# 5X114.3 to 5X112 ??



## sutby (Oct 21, 2007)

so basicaly im planning to buy a set of wheels from lexus, and their bolt patterns are 5X114.3. What can i do beside redrill the bolt in order to put in into my car?
i read some stuffs from another forums and i found this http://www.20squared.com/produ...ck128 does anyone know about that??
thanks


_Modified by sutby at 5:17 PM 1-19-2010_


----------



## audi666 (Jul 8, 2003)

*Re: 5X114.3 to 5X112 ?? (sutby)*

you can run adapters from 5x112->5x114.3


----------



## Residentevol (Sep 19, 2000)

*Re: 5X114.3 to 5X112 ?? (sutby)*

a lot of people have been using those wobble bolts w/out any issues. They are TUV approved just run a search on them there is a lot of info out there.


----------



## VMRWheels (Aug 11, 2009)

*FV-QR*

check the centerbore of the wheels. Your car uses 57.1, if it's not the same, you may been hubcentric rings, or you may need to drill out your wheels.


----------



## Run_Rabbit_Run (Apr 8, 2009)

http://www.motorsport-tech.com/
They'll custom machine the adapter to fit your wheel and your hub so everything is perfect.


----------



## kgw (May 1, 2008)

*Re: (Run_Rabbit_Run)*

RBWheels redrilled the oem holes on my BBS RS's: 114.3 to 112. Simple.


----------



## sutby (Oct 21, 2007)

*Re: (kgw)*


_Quote, originally posted by *kgw* »_RBWheels redrilled the oem holes on my BBS RS's: 114.3 to 112. Simple.

where are they located? i will do that if theres shop that can redrill the hole


----------



## sutby (Oct 21, 2007)

for the adapter, which one should i buy?
114.3 to 112 or 112 to 114.3?
thanks


----------



## JDriver1.8t (May 20, 2005)

*Re: (sutby)*

You are converting your car (112) to the new spec of 114.3.


----------



## kgw (May 1, 2008)

*Re: (sutby)*

sutby, I'm sure there are shops located in your area that can do this.
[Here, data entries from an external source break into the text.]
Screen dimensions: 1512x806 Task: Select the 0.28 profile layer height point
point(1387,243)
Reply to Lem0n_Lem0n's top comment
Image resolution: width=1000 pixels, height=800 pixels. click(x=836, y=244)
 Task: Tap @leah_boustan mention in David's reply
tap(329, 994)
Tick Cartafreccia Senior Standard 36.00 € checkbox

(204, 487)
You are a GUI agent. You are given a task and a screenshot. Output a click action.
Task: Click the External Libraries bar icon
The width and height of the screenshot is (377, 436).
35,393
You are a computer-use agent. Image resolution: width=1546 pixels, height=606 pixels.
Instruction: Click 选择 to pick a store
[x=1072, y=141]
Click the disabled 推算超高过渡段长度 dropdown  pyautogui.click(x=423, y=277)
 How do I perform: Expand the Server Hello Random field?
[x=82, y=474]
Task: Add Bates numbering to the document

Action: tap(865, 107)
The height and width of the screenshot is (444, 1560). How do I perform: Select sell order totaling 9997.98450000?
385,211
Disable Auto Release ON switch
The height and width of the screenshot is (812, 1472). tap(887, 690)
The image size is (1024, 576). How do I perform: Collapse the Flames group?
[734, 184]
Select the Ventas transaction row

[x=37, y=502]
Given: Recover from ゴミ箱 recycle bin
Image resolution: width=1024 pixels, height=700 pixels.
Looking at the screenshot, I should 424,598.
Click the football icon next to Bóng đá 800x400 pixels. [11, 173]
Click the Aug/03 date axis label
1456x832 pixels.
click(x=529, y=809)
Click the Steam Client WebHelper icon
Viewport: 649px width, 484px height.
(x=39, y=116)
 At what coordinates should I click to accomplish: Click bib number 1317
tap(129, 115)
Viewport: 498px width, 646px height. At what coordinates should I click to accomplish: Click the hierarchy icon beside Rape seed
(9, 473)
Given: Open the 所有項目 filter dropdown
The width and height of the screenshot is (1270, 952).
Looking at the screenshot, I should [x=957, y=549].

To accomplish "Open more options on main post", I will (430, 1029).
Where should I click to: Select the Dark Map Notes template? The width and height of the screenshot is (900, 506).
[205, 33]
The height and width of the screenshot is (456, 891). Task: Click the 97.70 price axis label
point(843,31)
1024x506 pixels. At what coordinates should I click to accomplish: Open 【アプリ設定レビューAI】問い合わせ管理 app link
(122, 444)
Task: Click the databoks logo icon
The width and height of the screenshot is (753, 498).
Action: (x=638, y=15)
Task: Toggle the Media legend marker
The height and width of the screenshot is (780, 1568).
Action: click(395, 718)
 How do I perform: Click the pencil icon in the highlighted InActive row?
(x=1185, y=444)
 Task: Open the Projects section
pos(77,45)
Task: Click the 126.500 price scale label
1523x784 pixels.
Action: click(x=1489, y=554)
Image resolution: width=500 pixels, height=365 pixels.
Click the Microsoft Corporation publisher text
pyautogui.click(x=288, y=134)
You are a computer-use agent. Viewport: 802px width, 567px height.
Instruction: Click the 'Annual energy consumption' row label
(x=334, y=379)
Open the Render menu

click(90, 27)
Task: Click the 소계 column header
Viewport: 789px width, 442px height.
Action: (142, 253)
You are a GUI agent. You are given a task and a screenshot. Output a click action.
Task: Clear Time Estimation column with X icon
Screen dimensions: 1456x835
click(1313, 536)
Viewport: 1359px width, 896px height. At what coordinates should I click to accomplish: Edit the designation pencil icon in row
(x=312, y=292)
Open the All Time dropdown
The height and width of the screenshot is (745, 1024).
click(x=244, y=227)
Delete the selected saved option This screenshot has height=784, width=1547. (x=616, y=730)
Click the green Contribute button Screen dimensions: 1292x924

If your lug bolts are ball-seat, you also need to pick up some conical-seat bolts after the redrill.


_Modified by kgw at 4:22 PM 1-21-2010_


----------



## 99WJ04B5 (Mar 23, 2014)

yes, i am aware i am waking a dead thread up here. i felt the link above to be worth finding should anyone stumble onto this. 
there really is no easy way to do this is there? unless you find wheels with your desired offset in which place you can use wobble bolts and rings. if you need to space any then you better REALLY like the wheels because any money you saved buying the wheels will be lost in spacers, rings and longer studs/ wobble bolts. i found this thread because i can get a nice set of '08 IS250 wheels for $100 but, custom adapters would cost me $300 or, $150 or more in 114 spacers to be connected to hub via $100 wobble bolts + hubcentric rings. holy crap. better off just saving up for 112 wheels...:banghead:


----------